“No Credible Scientific Evidence” for Seal Cull in Canada

Written by on November 15, 2012 in Marine Life, Policy & Ocean Law
Atlantic cod.

Atlantic cod. Photo credit: Gilbert van Ryckevorsel, NOAA.

In October, the Canadian Government approved a plan to cull 70,000 gray seals in the Gulf of St. Lawrence in hopes of reviving depleted cod stocks.

The Senate’s standing committee on fisheries and oceans supported “the logic of the proposed experimental reduction of grey seals in this area” and acknowledged (but ignored) “the ecological risks raised by some witnesses.”

The cull was suggested in the first place because the Department of Fisheries and Oceans (DFO) claims that the seals are preventing the Gulf cod stocks from recovering.  Canada’s Atlantic cod stocks collapsed in the 1990s as a result of overfishing.  Since then, there has been almost a complete ban on cod fishing, but stocks have not recovered.

Grey seals are being blamed for this because their population is increasing.  In the 1970s there were only a few thousand grey seals left, due to hunting.  Since the seal fur market collapsed, their population as rebounded and there are now 300,000 to 400,000 individuals.

A group of scientists from Dalhousie University in Halifax, Nova Scotia, are arguing that a cull will not revive the cod stocks.  They wrote an open letter saying that the cull would be “a waste of valuable resources and animal lives.”

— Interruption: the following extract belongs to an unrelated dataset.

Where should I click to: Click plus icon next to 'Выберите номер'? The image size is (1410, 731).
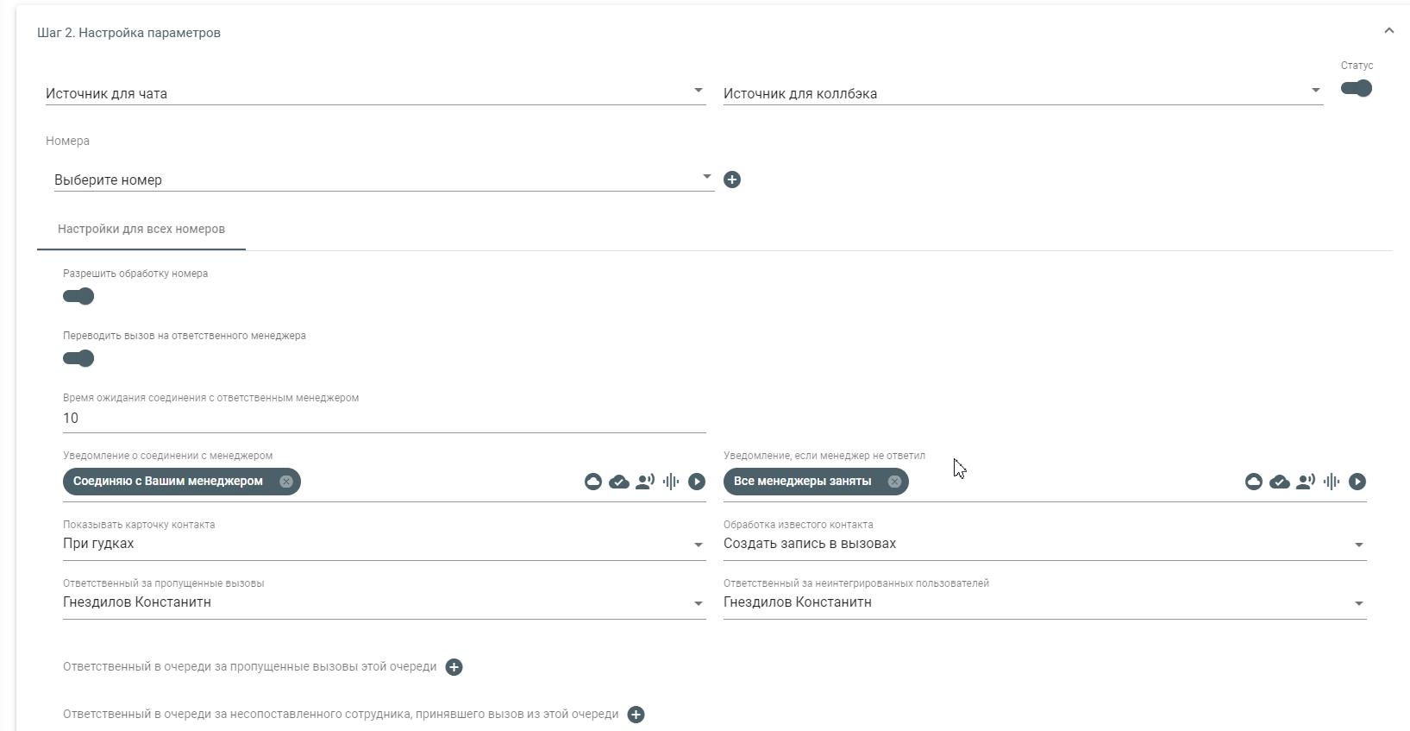click(x=732, y=180)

“One cannot credibly predict from a science perspective whether a cull of grey seals would have a positive impact on cod or negative impact on cod…or no impact whatsoever,” said Jeff Hutchings, a biologist at Dalhousie.

Gray seal pup, only a few days old.

Gray seal pup, only a few days old. Photo credit: Andreas Trepte.

“It’s not a two-species ecosystem.  It’s a multi-species ecosystem.”

Reports from the DFO note that cod represents and estimated one to seven percent of seal diets, but the Senate committee still believes predation by seals is major reason for the lack of cod recovery.

Scientists, however, believe that the reason cod stocks haven’t recovered is because other species have taken over their role.

Hal Whitehead, a marine biologist at Dalhousie, explained that “northern shrimp have taken over and are now the big fishery in the region.”

Grey seal.

Grey seal. Photo credit: Meghann Murray, NOAA/NEFSC.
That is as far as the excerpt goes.